From the naan nazuk and Chandra Kanti to kadubu and even the ever-present idli—our colorful regional cuisines function several dishes stimulated with the aid of the color and shape of the moon. Some of those culinary creations have even made it to ballads and poems, inclusive of the only described by using K.T. Achaya inside the chapter “Foods Of A Royal Couple” from his book, Indian Food: A Historical Companion. He cites a Kannada verse using Jaina poet Terakanambi Bommarasa, circa 1485, describing the wonders of the kadubu (a sweet, deep-fried dumpling). “The Kings,” Bommarasa says, “are relishing the kadubu made of black gram: it gave the look of a full moon; like a mass of mist set collectively; as though heavenly nectar had solidified into circles; or as if the drop of moonlight had hardened.”

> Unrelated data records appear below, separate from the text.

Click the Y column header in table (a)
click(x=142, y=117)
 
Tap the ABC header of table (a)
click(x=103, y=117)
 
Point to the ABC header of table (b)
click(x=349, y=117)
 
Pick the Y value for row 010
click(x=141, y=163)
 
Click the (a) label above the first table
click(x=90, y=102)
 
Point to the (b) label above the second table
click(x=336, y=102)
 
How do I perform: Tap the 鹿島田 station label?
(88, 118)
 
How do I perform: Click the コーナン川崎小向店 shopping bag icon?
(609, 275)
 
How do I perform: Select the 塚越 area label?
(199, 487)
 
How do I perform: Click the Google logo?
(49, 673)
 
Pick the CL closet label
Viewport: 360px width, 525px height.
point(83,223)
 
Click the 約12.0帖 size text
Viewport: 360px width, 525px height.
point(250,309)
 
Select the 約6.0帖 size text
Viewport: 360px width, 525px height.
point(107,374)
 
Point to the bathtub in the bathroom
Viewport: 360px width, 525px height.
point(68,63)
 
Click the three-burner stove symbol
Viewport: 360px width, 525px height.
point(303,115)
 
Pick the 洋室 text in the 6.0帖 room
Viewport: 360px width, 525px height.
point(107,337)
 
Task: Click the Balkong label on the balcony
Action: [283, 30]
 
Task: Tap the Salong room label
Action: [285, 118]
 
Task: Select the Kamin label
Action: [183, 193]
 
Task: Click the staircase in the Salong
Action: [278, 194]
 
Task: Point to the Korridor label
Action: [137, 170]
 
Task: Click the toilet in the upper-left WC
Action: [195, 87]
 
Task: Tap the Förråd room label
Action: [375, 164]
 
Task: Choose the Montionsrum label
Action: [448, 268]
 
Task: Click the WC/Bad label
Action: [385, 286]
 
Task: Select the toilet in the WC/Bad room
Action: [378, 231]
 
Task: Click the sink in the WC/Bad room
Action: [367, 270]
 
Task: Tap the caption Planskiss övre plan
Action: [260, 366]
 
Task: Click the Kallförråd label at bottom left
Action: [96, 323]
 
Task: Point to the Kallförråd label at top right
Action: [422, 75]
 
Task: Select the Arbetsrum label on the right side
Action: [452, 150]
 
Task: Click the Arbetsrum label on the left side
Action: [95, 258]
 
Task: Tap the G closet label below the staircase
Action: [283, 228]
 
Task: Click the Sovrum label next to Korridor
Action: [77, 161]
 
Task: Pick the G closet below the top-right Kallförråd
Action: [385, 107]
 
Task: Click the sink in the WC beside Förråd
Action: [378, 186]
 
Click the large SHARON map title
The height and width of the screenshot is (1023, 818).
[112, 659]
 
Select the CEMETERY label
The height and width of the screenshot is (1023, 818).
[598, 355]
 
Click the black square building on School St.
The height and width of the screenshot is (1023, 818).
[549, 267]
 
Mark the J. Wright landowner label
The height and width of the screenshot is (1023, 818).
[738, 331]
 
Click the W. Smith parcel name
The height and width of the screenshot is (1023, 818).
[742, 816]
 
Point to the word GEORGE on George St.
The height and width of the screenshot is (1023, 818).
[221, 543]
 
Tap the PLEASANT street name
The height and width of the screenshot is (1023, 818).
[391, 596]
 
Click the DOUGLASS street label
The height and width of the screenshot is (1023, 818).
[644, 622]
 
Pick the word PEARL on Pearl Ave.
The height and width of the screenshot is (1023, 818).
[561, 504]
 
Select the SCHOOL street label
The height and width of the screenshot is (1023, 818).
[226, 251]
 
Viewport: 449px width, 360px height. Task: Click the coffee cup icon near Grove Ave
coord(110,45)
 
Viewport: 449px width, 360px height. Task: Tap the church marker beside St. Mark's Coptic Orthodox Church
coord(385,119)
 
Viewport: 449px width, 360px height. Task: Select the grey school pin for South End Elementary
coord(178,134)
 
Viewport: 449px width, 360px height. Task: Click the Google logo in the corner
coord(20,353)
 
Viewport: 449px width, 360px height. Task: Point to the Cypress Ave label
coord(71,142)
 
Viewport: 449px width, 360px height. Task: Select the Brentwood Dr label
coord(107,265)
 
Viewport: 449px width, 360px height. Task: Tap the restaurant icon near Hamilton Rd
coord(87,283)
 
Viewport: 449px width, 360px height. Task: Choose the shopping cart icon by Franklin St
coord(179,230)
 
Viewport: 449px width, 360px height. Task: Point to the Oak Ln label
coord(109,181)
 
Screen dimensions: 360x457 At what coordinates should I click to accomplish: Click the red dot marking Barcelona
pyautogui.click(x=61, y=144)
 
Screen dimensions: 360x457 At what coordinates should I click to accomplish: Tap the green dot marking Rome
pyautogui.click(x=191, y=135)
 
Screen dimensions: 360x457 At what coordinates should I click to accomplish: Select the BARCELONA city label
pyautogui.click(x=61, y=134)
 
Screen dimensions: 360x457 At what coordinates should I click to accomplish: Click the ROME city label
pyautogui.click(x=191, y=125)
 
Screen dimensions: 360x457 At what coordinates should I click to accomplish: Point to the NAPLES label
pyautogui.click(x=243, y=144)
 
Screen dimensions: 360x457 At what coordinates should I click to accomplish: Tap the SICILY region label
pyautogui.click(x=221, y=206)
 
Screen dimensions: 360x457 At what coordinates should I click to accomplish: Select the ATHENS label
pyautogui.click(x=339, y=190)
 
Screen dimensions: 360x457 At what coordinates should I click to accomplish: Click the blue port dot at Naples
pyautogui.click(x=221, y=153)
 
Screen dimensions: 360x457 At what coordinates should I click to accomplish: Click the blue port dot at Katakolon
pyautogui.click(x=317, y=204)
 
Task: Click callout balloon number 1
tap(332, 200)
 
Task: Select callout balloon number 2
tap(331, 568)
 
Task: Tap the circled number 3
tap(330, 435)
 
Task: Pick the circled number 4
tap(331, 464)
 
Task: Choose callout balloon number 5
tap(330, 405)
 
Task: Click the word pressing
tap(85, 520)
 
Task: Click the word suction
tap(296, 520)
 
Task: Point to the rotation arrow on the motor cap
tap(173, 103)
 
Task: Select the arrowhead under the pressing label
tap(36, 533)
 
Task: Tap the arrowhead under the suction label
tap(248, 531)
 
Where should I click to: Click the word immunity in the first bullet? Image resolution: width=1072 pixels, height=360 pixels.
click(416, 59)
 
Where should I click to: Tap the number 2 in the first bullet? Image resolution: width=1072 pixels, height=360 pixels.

For centuries, chefs have tried to breed the likeness of the moon of their kitchens, the shimmery sheen, and its diverse levels. There is the Chandra puli, a part of the age-antique tradition of goodies in Bengal, which is shaped like a 1/2-moon and stuffed with coconut. A similar sweet may also be found in Assam—Joon pitha—this is made for the duration of festivals, including Bihu. “We call the moon Joon in Assam, and because the candy is made to resemble a half of-moon, it’s miles referred to as the joon pitha. It too is full of desiccated coconut and cardamom, and then deep-fried,” says Guwahati-based chef Kashmiri Barkakati Nath. Yet every other dish like the Joon pitha is the gujiya, garnished with saffron and pistachios, and consumed by the kilo across households inside the northern belt at some stage in Holi.
It isn’t a coincidence that these dishes are made for the duration of feasts and fasts that arise at unique times of the lunar cycle. The form of pithas and gujiyas signifies the affiliation with the moon. Holi, for instance, is well known for its complete moon in early spring. In truth, because of time immemorial, the waxing and waning of the moon have dictated consuming conduct throughout the usa. “The levels of the moon affect tides in the seas and oceans. And because humans are made from 70% water, the lunar cycle will impact metabolism. Therefore, due to historical instances, humans have eaten consistent with principles laid down by using Ayurveda, in which lunar cycles have constantly performed a widespread function,” says Pritha Sen, a meal historian and culinary consultant. According to Sen, the concept of fasts was introduced to institutionalize those principles.
In her e-book Feasts And Fasts: A History Of Food In India, Colleen Taylor Sen mentions the Bhavishya Purana, first composed in 500 BC, which prescribes nearly one hundred forty fasts a yr. “The 8th and eleventh days of the first half of the lunar month have been mentioned as rapid days,” she writes. One of them nowadays is Ekadashi (which literally method “11th day” of the lunar cycle). Alka Keswani, who runs the weblog Sindhi Rasoi, talks about how grains, cereals, and meat aren’t eaten on this day, with contributors of the Sindhi community ingesting Sauri (barnyard millet) in numerous forms. “Sauri flour is made from samo seeds, which is then used to make rotis. This is had with a curry made with a roasted flour slurry, to which cubed potatoes are added. This is flavored with pepper and tamarind juice. Lotus stems, too, occasionally add to this, if available,” she says.